Data under study: Begin

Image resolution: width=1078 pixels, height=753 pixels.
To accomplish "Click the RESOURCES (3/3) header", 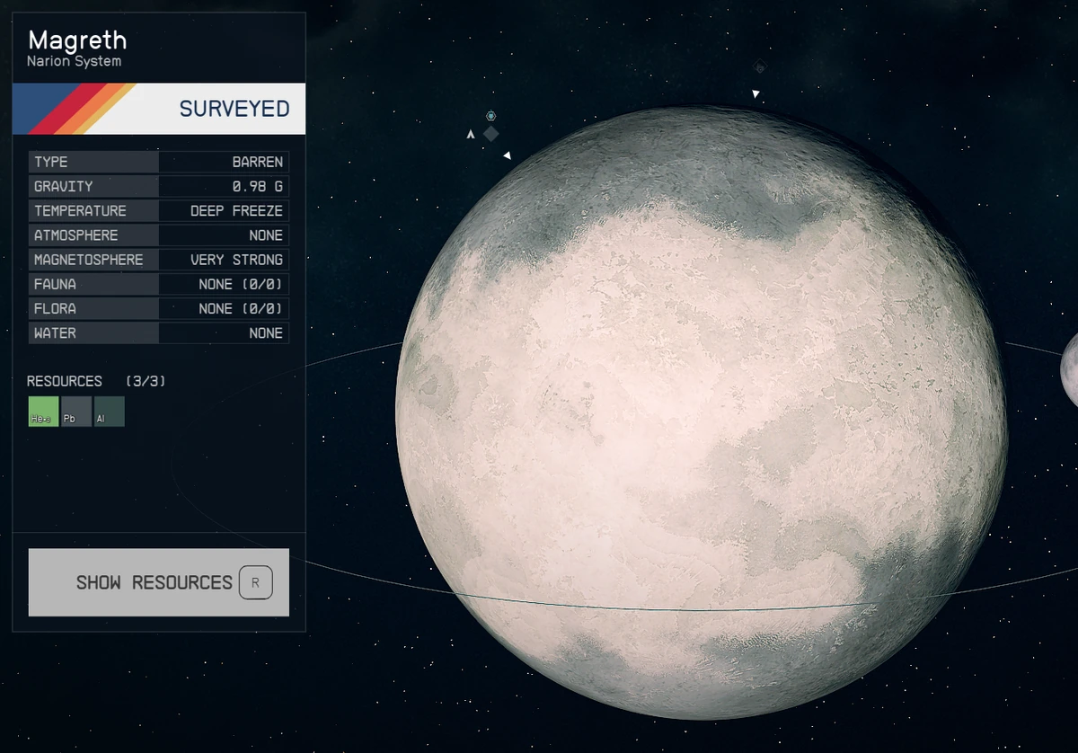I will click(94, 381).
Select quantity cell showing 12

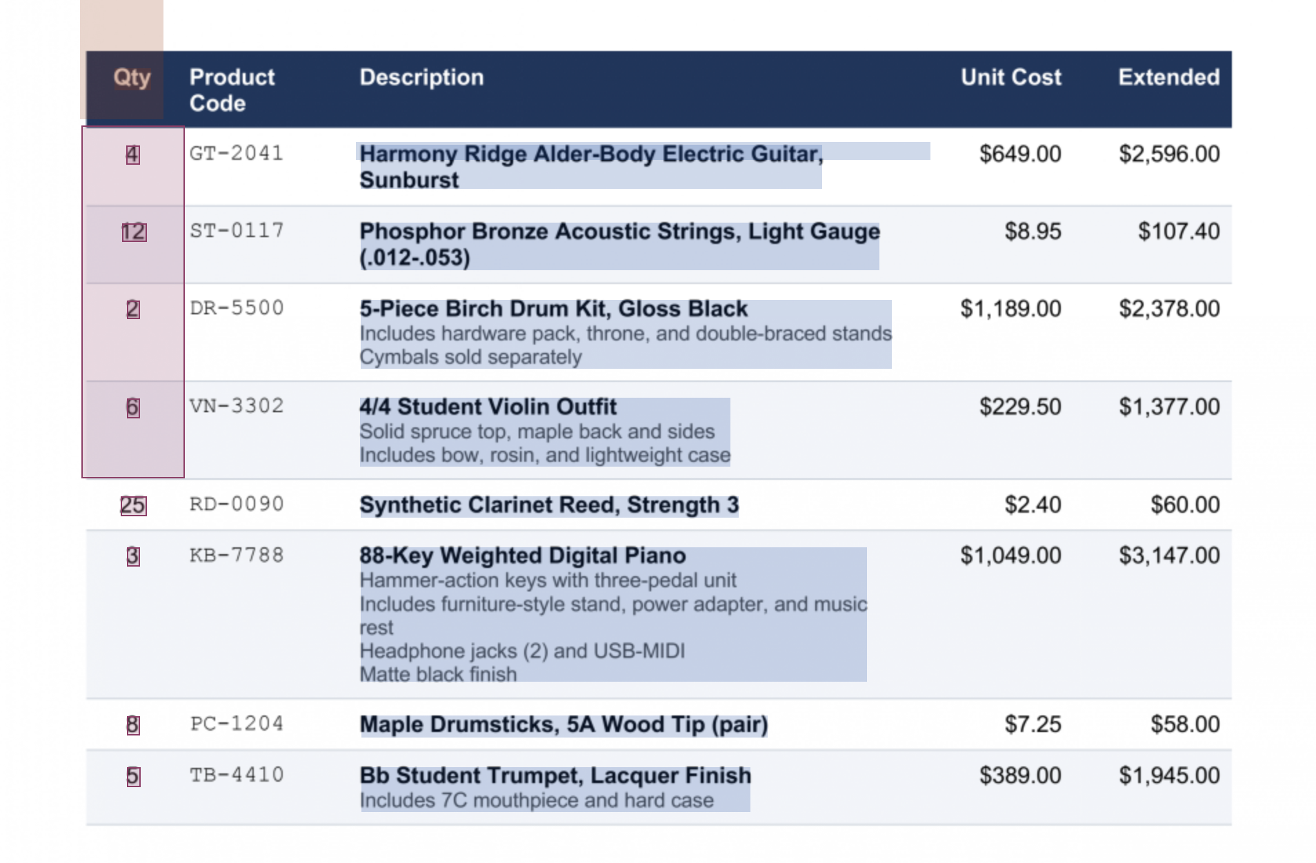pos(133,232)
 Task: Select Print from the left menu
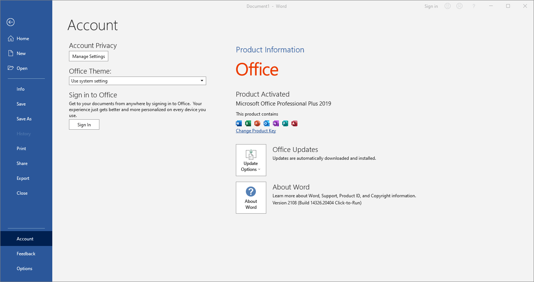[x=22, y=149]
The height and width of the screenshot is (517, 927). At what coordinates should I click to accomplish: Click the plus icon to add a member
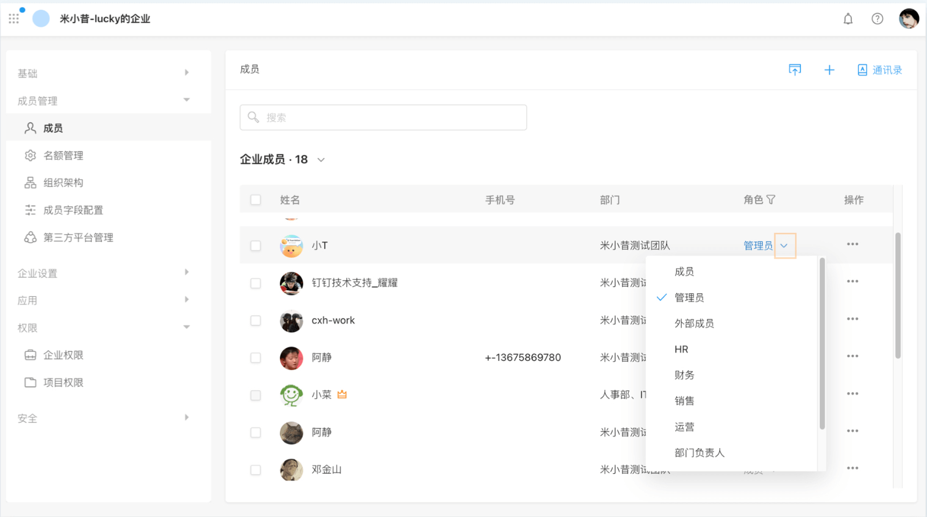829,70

Data under study: End
Data under study: Begin

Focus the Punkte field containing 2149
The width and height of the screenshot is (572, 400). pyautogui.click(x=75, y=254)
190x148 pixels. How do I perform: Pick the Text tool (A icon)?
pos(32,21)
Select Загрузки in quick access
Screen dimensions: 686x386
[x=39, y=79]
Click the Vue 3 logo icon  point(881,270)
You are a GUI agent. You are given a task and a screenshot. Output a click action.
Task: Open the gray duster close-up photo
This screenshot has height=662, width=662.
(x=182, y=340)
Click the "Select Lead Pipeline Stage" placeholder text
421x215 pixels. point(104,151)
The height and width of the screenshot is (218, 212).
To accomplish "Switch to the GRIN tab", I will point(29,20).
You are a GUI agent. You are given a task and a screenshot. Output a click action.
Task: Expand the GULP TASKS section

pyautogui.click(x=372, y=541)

Data under study: End

Your objective - For the listing above, print only the lines starting at the line containing "Focus the Punkte field containing 2149" and ending at the line containing "Task: Open the gray duster close-up photo", exactly, both included.

Solution below -
Focus the Punkte field containing 2149
The width and height of the screenshot is (572, 400). pyautogui.click(x=75, y=254)
190x148 pixels. How do I perform: Pick the Text tool (A icon)?
pos(32,21)
Select Загрузки in quick access
Screen dimensions: 686x386
[x=39, y=79]
Click the Vue 3 logo icon  point(881,270)
You are a GUI agent. You are given a task and a screenshot. Output a click action.
Task: Open the gray duster close-up photo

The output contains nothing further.